==== Page

Named subnets (NNS, SNS, II) carry the same canister ID ranges as mainnet, which matters when testing code that references specific canister IDs.

JavaScript/TypeScript: Pic JS

Pic JS (@dfinity/pic) is the JavaScript/TypeScript client for PocketIC, designed for testing frontend code, agent-based workflows, or JavaScript canister backends. It exposes the same PocketIC capabilities with a Promise-based API.

Install

npm install --save-dev @dfinity/pic

Pic JS manages the PocketIC server process for you via PocketIcServer.

Write a basic test

This example uses Jest, but Pic JS works with Vitest, Bun, and any other Node-compatible test runner.

import { PocketIc, PocketIcServer } from '@dfinity/pic';
import { resolve } from 'node:path';
// idlFactory is generated from the canister's Candid interface (e.g. via icp-cli or candid-extractor)

========

- _Exercise tasks_:
A) Answer these questions from the Pic JS excerpt:
(i) Which named subnets carry the same canister ID ranges as mainnet?
(ii) What is the package name of Pic JS?
(iii) Which test runner does the basic test example use?
B) Summarize the Pic JS excerpt in two sentences.
C) Pick up the Pic JS excerpt after its final line.
The material is separate from the Pic JS excerpt.

==== Given data

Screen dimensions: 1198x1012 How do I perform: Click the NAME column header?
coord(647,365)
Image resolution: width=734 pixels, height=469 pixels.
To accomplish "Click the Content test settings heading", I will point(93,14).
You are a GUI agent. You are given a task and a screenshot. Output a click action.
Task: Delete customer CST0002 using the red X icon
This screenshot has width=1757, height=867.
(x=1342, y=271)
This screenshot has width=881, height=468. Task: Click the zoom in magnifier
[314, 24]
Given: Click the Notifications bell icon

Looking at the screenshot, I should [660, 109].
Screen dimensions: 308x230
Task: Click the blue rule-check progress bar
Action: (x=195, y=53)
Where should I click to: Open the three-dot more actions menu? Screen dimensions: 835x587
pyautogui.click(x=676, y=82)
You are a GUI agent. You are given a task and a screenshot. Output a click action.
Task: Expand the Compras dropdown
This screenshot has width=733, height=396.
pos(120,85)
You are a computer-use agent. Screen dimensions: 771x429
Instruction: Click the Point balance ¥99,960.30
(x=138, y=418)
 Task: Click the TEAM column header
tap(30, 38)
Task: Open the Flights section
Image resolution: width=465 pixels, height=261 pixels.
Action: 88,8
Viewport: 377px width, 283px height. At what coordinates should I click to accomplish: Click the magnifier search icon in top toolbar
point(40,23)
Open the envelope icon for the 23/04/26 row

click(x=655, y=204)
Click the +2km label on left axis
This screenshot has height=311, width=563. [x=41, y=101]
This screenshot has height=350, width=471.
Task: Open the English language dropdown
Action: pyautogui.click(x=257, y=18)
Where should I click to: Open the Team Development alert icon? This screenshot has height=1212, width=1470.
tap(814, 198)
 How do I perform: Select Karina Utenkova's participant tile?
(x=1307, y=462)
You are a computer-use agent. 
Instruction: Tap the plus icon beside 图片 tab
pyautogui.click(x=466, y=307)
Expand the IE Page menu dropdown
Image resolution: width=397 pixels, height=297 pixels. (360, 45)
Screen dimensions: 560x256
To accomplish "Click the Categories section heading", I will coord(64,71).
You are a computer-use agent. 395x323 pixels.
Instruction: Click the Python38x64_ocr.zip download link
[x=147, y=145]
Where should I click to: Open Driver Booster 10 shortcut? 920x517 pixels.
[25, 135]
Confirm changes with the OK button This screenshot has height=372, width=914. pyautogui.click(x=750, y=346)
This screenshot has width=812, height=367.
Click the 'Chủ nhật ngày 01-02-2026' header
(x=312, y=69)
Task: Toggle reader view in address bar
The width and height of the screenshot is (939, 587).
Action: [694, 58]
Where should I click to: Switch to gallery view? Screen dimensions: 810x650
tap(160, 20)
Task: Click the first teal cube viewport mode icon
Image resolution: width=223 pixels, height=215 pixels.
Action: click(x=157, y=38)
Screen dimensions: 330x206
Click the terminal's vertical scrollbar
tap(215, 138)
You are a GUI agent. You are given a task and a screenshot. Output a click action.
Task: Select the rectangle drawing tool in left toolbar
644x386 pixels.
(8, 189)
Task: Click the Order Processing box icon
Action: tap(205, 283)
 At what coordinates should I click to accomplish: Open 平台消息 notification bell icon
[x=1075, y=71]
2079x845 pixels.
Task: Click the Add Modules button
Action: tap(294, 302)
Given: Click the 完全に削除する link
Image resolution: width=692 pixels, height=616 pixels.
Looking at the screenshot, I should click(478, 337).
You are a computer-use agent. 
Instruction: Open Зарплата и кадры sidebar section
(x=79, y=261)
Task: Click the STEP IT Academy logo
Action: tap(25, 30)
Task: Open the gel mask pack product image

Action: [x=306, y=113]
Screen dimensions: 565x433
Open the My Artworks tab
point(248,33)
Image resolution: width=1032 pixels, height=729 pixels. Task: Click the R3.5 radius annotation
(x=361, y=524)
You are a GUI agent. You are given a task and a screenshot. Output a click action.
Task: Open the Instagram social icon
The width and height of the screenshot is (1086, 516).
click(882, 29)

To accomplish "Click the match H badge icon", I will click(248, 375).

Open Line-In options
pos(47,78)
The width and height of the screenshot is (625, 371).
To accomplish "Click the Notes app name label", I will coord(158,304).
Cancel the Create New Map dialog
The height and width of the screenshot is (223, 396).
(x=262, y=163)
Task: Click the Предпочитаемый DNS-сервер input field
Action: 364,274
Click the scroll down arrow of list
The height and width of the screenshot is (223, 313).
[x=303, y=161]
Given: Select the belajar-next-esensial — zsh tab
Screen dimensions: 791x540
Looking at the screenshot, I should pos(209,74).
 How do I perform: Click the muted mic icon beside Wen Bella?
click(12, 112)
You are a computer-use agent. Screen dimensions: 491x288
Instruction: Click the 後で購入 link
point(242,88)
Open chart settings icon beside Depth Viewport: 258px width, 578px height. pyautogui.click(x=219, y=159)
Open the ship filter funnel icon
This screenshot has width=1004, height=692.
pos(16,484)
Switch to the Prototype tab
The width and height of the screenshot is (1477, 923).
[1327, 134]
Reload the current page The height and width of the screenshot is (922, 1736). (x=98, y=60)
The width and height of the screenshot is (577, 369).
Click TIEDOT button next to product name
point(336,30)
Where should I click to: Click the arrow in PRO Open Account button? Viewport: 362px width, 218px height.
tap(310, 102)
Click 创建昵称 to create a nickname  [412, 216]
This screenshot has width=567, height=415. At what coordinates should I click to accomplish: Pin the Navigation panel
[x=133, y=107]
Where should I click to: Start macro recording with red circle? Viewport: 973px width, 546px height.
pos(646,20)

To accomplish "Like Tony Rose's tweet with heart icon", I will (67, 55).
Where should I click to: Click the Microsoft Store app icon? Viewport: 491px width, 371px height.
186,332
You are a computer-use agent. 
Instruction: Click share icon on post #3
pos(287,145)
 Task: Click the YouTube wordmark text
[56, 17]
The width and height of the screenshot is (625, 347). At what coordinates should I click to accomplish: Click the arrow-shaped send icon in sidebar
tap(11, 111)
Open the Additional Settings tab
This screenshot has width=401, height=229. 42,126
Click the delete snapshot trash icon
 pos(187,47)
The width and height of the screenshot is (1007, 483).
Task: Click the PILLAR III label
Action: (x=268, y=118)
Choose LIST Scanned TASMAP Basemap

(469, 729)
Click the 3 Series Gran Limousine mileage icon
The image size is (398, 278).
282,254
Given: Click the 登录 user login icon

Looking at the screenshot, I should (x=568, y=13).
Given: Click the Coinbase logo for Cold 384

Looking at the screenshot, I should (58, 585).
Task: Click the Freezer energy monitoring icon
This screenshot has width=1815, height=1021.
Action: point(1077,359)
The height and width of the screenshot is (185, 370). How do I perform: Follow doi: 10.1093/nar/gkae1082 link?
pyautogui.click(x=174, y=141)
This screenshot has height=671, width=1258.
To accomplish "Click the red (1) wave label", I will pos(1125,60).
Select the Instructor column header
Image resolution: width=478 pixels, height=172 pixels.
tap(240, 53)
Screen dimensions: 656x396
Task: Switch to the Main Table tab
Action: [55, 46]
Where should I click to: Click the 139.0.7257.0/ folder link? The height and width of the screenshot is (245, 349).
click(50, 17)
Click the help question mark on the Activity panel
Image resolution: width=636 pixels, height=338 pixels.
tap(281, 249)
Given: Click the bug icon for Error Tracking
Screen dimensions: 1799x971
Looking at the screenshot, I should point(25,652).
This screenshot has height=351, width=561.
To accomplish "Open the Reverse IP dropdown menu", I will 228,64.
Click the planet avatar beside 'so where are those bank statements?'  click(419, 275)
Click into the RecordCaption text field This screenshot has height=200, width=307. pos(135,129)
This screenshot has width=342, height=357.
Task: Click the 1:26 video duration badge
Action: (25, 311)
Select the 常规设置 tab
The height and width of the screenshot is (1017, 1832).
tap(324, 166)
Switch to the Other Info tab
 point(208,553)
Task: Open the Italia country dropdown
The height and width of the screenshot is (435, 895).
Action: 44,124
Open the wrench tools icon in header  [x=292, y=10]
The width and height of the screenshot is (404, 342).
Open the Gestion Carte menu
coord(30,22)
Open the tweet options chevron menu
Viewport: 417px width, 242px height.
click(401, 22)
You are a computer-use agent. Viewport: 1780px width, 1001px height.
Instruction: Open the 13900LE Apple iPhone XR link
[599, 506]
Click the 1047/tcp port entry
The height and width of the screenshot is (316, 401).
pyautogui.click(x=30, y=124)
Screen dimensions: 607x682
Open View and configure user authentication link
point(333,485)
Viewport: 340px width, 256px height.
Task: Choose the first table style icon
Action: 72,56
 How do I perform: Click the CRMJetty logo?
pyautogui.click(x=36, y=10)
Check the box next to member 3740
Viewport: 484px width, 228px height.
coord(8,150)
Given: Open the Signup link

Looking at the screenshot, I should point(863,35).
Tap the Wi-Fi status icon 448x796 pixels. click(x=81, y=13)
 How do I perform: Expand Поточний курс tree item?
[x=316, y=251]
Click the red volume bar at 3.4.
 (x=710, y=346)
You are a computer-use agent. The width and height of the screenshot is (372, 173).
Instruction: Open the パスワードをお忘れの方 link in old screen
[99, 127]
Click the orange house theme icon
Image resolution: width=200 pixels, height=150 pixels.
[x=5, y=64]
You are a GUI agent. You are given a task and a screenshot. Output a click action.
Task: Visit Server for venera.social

========

- _Answers by task_:
A)
(i) NNS, SNS, and II.
(ii) @dfinity/pic.
(iii) Jest.

B) Pic JS (@dfinity/pic) is the JavaScript/TypeScript client for PocketIC and offers PocketIC's capabilities through a Promise-based API for testing frontend code, agent-based workflows, or JavaScript canister backends. It installs as a development dependency through npm, manages the PocketIC server process through PocketIcServer, and, although its basic test example uses Jest, it works with any Node-compatible test runner.

C)
// _SERVICE is the TypeScript type for the canister's public API
import { idlFactory, type _SERVICE } from '../declarations/counter';

const WASM_PATH = resolve(__dirname, '../../target/wasm32-unknown-unknown/release/counter.wasm');

describe('Counter canister', () => {
  let picServer: PocketIcServer;
  let pic: PocketIc;

  beforeAll(async () => {
    picServer = await PocketIcServer.start();
  });

  afterAll(async () => {
    await picServer.stop();
  });

  beforeEach(async () => {
    pic = await PocketIc.create(picServer.getUrl());
  });

  afterEach(async () => {
    await pic.tearDown();
  });

  it('should increment and read the counter', async () => {
    const fixture = await pic.setupCanister<_SERVICE>({
      idlFactory,
      wasm: WASM_PATH,
    });

    const { actor } = fixture;

    await actor.increment();
    const count = await actor.get_count();
    expect(count).toBe(1n);
  });
});

Pic JS generates typed actors from Candid declarations automatically when you use setupCanister. The idlFactory is generated from your canister’s .did file by icp-cli: it lives in the declarations/ directory alongside the TypeScript types. See the Pic JS documentation for the full API, including typed actor generation and subnet configuration.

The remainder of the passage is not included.